» YOUR OBJECTIVE:
An exact copy is required of the lines running from the one that contains "Instruction: Click the" to the end of the material, both ends included, with pictures omitted.

------

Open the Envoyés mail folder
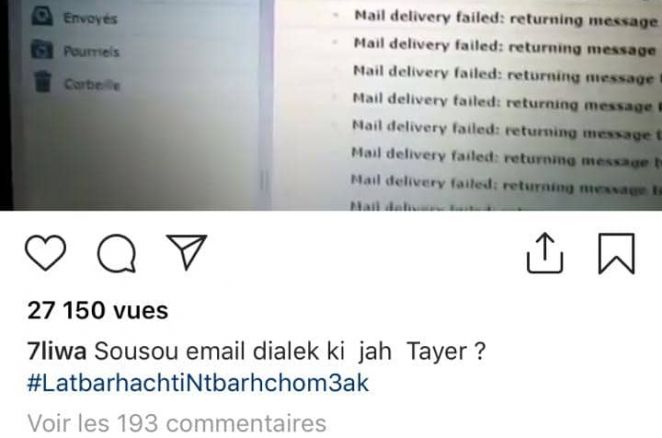Image resolution: width=662 pixels, height=438 pixels. click(90, 19)
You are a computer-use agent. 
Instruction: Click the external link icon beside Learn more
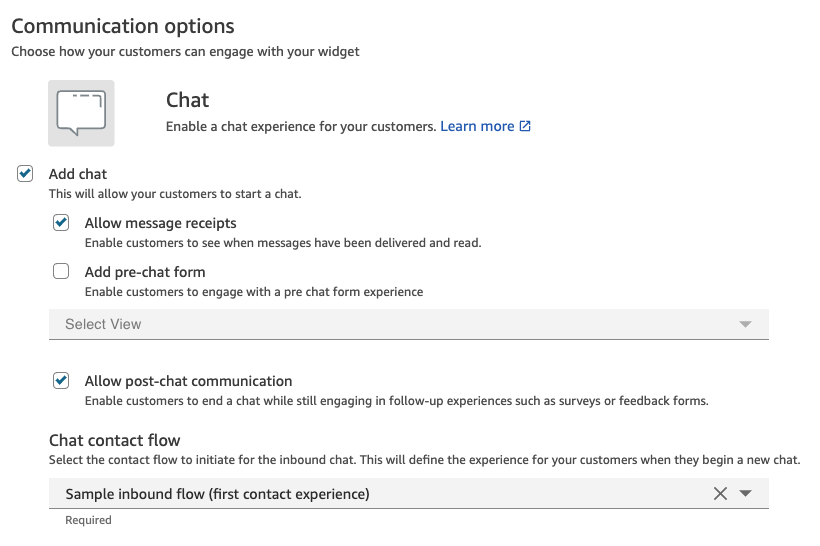(525, 127)
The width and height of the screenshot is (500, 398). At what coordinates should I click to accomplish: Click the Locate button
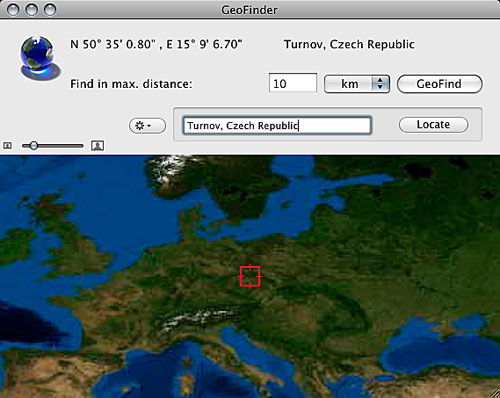click(433, 125)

------

» WRITTEN RESPONSE:
Instruction: Click the external link icon beside Learn more
(525, 127)
The width and height of the screenshot is (500, 398). At what coordinates should I click to accomplish: Click the Locate button
click(433, 125)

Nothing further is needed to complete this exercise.